The recommended process for changing task graphs is this:

  1. Find a recent decision task on the project or branch you are working on, and download its parameters.yml from the Task Inspector. This file contains all of the inputs to the task-graph generation process. Its contents are simple enough if you would like to modify it, and it is documented in Parameters.

  2. Run one of the mach taskgraph subcommands (see TaskGraph Mach Command) to generate a baseline against which to measure your changes. For example:

    ./mach taskgraph --json -p parameters.yml tasks > old-tasks.json
    
  3. Make your modifications under tsakcluster/.

  4. Run the same mach taskgraph command, sending the output to a new file, and use diff to compare the old and new files. Make sure your changes have the desired effect and no undesirable side-effects.

  5. When you are satisfied with the changes, push them to try to ensure that the modified tasks work as expected.

Common Changes

Changing Test Characteristics

First, find the test description. This will be in taskcluster/ci/*/tests.yml, for the appropriate kind (consult Task Kinds). You will find a YAML stanza for each test suite, and each stanza defines the test’s characteristics. For example, the chunks property gives the number of chunks to run. This can be specified as a simple integer if all platforms have the same chunk count, or it can be keyed by test platform. For example:

chunks:
    by-test-platform:
        linux64/debug: 10
        default: 8

The full set of available properties is in taskcluster/taskgraph/transform/tests/test_description.py. Some other commonly-modified properties are max-run-time (useful if tests are being killed for exceeding maxRunTime) and treeherder-symbol.

Note

Android tests are also chunked at the mozharness level, so you will need to modify the relevant mozharness config, as well.

Adding a Test Suite

To add a new test suite, you will need to know the proper mozharness invocation for that suite, and which kind it fits into (consult Task Kinds).

Add a new stanza to taskcluster/ci/<kind>/tests.yml, copying from the other stanzas in that file. The meanings should be clear, but authoritative documentation is in taskcluster/taskgraph/transform/tests/test_description.py should you need it. The stanza name is the name by which the test will be referenced in try syntax.
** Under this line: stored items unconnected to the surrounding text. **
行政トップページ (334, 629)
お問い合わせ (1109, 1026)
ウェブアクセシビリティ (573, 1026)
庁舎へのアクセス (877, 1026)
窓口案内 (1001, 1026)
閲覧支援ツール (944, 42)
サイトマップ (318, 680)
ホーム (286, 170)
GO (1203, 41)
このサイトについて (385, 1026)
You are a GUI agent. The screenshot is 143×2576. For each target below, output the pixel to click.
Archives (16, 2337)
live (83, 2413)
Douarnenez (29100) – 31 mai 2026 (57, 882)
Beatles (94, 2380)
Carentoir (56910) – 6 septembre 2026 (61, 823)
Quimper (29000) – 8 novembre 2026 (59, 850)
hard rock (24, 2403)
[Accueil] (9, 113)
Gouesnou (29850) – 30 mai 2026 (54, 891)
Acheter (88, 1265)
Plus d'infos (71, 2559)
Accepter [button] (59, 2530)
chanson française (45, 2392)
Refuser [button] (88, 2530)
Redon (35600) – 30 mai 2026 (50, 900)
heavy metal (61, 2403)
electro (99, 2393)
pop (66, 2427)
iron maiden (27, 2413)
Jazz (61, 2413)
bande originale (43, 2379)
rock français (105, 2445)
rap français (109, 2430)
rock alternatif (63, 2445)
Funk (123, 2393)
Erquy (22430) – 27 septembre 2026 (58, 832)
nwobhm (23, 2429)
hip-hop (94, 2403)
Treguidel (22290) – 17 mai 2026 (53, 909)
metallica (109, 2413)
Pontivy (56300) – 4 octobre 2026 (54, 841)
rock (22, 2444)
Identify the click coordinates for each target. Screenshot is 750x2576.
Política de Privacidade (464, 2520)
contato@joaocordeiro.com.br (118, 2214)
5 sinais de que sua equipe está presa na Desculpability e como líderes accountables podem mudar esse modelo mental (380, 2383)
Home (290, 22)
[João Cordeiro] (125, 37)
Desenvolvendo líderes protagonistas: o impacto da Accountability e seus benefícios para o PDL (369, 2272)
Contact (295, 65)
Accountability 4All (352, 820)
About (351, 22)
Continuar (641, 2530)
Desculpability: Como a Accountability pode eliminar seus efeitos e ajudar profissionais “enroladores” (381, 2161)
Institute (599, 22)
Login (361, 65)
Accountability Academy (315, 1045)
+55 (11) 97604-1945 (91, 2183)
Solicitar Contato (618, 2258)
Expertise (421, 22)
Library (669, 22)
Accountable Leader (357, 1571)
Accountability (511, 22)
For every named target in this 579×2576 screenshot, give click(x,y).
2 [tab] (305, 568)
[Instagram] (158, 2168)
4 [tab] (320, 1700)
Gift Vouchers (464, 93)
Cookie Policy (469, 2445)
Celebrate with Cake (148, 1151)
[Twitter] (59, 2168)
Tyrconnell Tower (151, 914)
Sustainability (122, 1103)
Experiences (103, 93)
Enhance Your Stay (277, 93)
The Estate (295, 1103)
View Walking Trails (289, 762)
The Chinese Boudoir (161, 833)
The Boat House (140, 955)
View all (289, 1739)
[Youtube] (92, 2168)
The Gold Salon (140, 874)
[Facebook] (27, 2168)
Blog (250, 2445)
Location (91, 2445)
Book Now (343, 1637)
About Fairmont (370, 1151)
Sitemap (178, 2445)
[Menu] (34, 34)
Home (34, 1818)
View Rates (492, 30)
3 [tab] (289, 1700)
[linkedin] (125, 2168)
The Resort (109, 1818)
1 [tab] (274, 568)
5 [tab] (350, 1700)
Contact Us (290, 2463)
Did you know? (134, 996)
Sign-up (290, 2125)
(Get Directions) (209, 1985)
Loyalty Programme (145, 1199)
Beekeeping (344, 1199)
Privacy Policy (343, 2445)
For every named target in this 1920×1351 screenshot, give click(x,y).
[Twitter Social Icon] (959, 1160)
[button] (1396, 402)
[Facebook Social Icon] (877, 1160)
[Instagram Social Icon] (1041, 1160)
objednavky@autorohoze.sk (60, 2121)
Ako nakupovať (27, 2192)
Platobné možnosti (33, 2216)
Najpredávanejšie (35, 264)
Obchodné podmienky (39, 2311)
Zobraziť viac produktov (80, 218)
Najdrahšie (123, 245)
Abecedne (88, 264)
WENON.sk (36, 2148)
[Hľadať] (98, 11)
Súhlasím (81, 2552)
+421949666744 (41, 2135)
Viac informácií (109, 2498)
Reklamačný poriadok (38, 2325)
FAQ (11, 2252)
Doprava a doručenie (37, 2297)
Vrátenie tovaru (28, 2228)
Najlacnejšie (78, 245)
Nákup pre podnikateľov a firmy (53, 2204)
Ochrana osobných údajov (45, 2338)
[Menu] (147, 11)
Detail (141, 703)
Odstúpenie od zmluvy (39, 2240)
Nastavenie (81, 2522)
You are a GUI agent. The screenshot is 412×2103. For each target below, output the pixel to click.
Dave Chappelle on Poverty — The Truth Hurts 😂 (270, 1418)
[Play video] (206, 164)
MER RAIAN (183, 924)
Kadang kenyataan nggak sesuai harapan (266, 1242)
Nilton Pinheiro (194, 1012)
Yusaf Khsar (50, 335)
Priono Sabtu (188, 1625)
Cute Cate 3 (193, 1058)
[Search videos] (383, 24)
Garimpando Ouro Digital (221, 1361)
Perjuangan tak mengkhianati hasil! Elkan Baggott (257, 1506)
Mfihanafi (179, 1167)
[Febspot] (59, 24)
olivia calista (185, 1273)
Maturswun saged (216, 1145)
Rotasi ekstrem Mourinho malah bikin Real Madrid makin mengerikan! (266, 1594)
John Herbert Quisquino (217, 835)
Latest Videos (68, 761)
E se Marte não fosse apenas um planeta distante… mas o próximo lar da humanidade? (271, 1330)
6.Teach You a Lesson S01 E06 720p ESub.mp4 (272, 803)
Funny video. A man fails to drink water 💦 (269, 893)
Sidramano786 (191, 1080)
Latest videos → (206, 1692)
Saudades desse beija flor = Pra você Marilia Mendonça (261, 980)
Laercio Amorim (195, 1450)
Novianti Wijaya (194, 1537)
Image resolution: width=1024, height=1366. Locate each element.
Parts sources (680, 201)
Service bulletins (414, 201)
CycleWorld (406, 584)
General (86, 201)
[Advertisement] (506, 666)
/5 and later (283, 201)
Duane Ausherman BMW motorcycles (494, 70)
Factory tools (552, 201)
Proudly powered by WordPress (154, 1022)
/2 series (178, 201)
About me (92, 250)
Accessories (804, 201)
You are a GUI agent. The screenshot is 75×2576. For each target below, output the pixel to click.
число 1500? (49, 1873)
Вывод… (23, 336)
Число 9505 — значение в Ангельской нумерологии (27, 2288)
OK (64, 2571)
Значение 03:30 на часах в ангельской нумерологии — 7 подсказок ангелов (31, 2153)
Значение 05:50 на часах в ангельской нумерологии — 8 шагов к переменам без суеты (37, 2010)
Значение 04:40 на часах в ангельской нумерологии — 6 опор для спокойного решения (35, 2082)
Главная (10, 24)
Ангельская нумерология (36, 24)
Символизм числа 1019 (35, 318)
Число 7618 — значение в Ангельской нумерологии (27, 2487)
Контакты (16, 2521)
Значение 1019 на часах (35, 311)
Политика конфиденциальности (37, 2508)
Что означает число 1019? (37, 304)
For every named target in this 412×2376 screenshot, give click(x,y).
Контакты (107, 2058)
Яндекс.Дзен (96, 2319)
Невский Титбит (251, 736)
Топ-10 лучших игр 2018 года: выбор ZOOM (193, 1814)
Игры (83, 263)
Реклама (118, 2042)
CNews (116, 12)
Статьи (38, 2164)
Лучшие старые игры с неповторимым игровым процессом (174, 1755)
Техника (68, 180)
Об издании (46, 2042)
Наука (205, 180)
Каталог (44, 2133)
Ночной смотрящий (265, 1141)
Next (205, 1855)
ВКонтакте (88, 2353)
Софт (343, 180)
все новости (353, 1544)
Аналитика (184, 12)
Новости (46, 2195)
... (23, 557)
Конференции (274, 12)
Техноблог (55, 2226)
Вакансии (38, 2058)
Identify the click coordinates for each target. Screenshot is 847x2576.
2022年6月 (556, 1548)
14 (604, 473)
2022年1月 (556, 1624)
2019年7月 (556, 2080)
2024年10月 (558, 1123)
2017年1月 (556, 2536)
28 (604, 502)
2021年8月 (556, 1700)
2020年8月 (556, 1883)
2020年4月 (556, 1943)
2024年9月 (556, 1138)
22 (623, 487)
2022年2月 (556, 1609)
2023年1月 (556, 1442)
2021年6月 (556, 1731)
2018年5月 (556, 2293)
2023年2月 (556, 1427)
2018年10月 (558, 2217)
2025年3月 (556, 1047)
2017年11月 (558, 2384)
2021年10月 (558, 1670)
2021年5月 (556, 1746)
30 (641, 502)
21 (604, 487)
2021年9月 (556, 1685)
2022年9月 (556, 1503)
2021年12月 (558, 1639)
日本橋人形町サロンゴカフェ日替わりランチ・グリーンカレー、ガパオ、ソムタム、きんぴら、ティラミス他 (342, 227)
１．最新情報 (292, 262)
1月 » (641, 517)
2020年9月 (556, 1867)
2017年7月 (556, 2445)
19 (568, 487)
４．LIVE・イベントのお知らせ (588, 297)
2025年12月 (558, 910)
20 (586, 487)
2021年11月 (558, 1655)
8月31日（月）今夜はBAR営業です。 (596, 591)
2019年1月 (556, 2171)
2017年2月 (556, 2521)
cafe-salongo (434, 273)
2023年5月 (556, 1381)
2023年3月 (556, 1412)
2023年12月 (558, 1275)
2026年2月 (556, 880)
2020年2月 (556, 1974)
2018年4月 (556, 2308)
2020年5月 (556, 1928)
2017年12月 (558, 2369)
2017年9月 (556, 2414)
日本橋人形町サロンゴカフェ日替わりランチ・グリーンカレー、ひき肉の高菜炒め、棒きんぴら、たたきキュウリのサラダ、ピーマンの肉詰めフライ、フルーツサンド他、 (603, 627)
Add your new test to a test set in test-sets.yml in the same directory. If the test should only run on a limited set of platforms, you may need to define a new test set and reference that from the appropriate platforms in test-platforms.yml. If you do so, include some helpful comments in test-sets.yml for the next person.

Greening Up a New Test

When a test is not yet reliably green, configuration for that test should not be landed on integration branches. Of course, you can control where the configuration is landed! For many cases, it is easiest to green up a test in try: push the configuration to run the test to try along with your work to fix the remaining test failures.

When working with a group, check out a “twig” repository to share among your group, and land the test configuration in that repository. Once the test is green, merge to an integration branch and the test will begin running there as well.

Something Else?

If you make another change not described here that turns out to be simple or common, please include an update to this file in your patch.